Which aspects of the migration process do you consider to have most affected your psychological wellbeing (e.g., homesickness, cultural adaptation, financial difficulties)?
Have you experienced any particularly difficult moments since your arrival? How did you cope with them?
Have you faced any discrimination in Portugal for being a woman, immigrant, and/or racialized (e.g., racism, xenophobia, prejudice)? Could you describe some situations?
How did these situations make you feel? Did you seek help or support afterward? If yes, from whom and how was the support received?
How do you think these experiences may have affected your psychological wellbeing and integration process?
Do you know other immigrant and racialized women who have had similar experiences?
Are there any support networks or groups you attend or would recommend to others in similar situations?
Psychological Support
What motivated you to seek psychological support here in Portugal?
How was the process of finding and accessing these services? Where did you receive care and how was your experience (e.g., public service, private practice, institutions)?
What were your main complaints or demands?
Do you think the psychologist was prepared to address your needs?

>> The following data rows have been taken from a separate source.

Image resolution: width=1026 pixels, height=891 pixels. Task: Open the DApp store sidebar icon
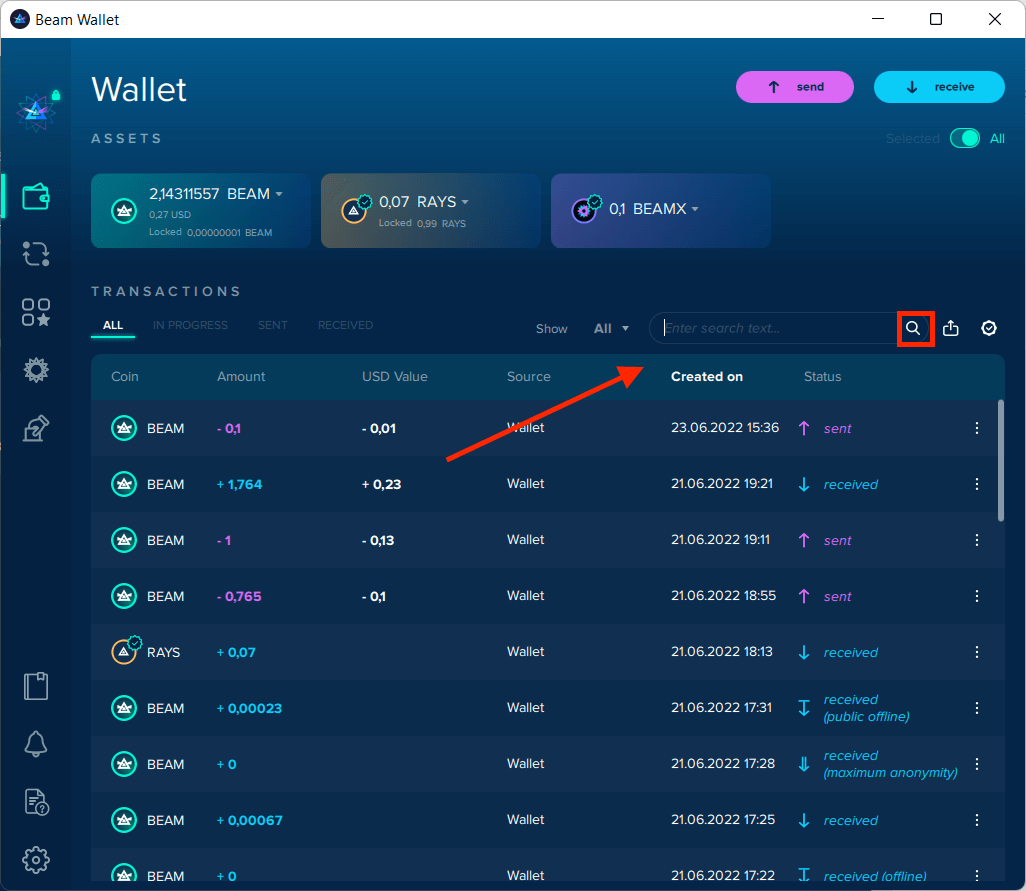36,312
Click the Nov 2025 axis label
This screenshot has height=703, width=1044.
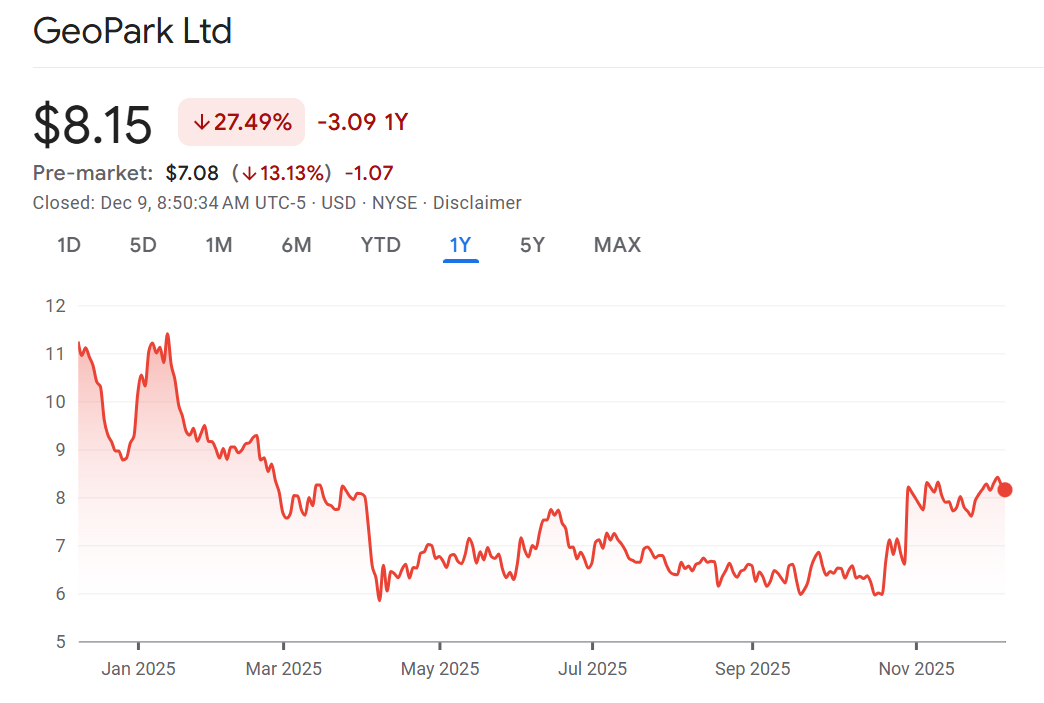[916, 669]
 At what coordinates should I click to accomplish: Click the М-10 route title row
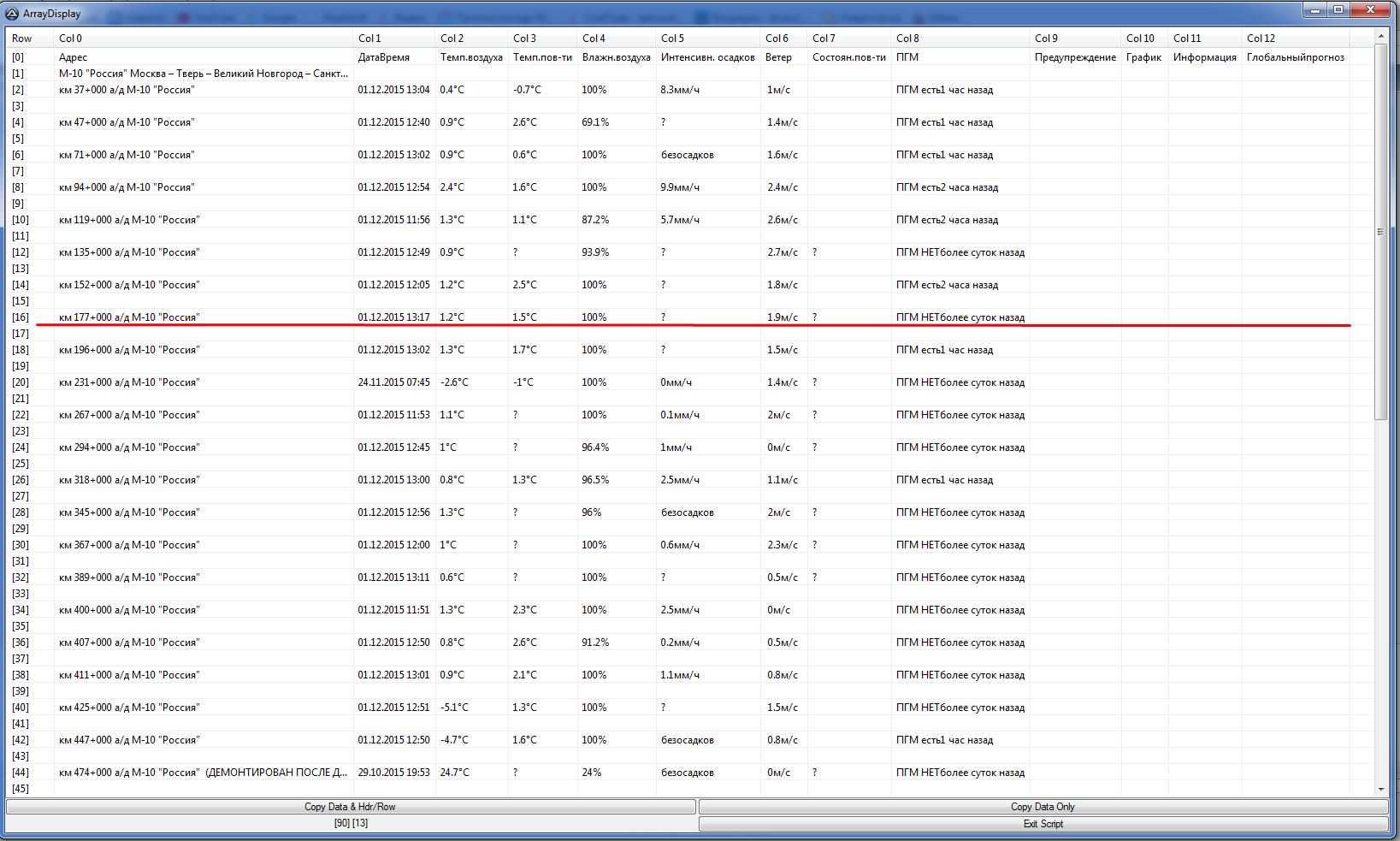[x=203, y=74]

Do you think the psychologist was personally prepared to work with racialized immigrant populations?
What are your thoughts on the influence of psychologists’ personal beliefs and values on interventions with immigrant and racialized people?
During psychological support, did you experience any moments you consider:
◦Challenging? If yes, can you describe them?
◦Rewarding? If yes, can you describe them?
Did the psychological support have significant impacts on your life? If yes, what were the effects?
Multicultural Competencies and Recommendations
As an immigrant and racialized woman, what recommendations would you give to psychologists working with this population?
Is there any other point you would like to include? Any aspect of your experience you wish to share?
Is there any topic we haven’t addressed but that you consider important to mention?
Interview conducted on: __/____/____ Duration of interview: __________
SOCIODEMOGRAPHIC DATA
Age: ______
Education: __________________
Marital status: ____________________
Gender identity: ___________________
Sexual orientation: _________________
Ethnic-racial identity (e.g., White, Black, Yellow, Indigenous): ______________________
Place of birth: ___________________
Nationality: ________________________
Occupation/profession: ___________________
Currently working? __________
Length of residence in Portugal: _____
With this, the interview concludes. Thank you again for your participation, which is extremely valuable and will certainly enrich this study.
FIELD NOTES
During the interview, notes will be taken regarding objective elements (location and time of the interview) and subjective aspects that arise, such as non-verbal cues, emotional state, silences, possible discomfort, or difficulties discussing a topic, in order to contextualize the interview for later analysis.